Hi, I am also here for a relative, my son. He was last hospitalized for seizures in March, April, and May of this year. The neuro performed a muscle biospy and found out he has Mitochondrial Myopathy. His brain swelled up on March 28th. He was also hospitalized twice in 2008.

I still feel like I am in a state of shock. He has developmental delays and I think I have finally got some help for him at a rehabilitation hospital 65 miles away. I have a pretty low income. We just saw SSI again Friday and I think it is going through. I have no idea how I am going to pay for transportation to get him to this hospital. I am so frustrated trying to get him help. My cell phone bill is so high trying to call when I am on break at work or waiting for a bus after work.
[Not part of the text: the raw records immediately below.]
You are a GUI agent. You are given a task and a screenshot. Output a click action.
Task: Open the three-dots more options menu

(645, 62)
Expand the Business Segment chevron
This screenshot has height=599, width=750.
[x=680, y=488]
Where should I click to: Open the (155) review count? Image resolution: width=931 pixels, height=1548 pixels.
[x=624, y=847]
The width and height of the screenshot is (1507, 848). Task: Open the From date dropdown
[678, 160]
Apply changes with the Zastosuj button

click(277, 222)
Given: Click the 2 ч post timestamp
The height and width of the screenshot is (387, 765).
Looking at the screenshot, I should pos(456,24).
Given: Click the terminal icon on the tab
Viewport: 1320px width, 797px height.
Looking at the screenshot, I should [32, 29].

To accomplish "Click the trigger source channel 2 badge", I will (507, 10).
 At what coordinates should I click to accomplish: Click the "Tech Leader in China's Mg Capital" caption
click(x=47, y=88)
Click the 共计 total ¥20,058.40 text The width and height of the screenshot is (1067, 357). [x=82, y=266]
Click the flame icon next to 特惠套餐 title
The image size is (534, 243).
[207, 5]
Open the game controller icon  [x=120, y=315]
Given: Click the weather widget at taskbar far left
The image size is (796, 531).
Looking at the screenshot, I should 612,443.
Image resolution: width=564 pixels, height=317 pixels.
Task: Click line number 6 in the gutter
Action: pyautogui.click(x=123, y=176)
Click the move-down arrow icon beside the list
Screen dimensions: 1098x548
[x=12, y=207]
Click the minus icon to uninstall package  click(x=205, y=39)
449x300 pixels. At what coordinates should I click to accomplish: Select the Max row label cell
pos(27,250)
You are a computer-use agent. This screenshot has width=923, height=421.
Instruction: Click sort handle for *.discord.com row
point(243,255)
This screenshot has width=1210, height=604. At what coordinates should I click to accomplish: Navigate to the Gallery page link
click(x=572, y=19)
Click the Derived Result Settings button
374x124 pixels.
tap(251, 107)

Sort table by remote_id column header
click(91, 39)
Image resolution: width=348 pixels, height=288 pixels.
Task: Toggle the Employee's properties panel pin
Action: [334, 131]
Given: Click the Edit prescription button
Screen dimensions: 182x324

I could no longer pay for my landline and my son takes off and can not find proper words to ask questions, so I got two cell phones so I could always call him to find him.

He has been out of the hospital since May 5th of this year.

Nobody should have to go through this. It took me forever to get a neuro-psych test to prove developmental delays, going through medical records and getting them out is a nightmare in itself, then calling and calling to get him some help. Anyone else going through this? He is still seeing specialists, but I have yet to find out what type of Mitochondrial Myopathy he has. He sees three more specialists in October, plus has surgery for another problem that is unrelated.

I have to be off work for each one of these doctor appointments, and my pay is affected by this. We have no insurance and he is 26.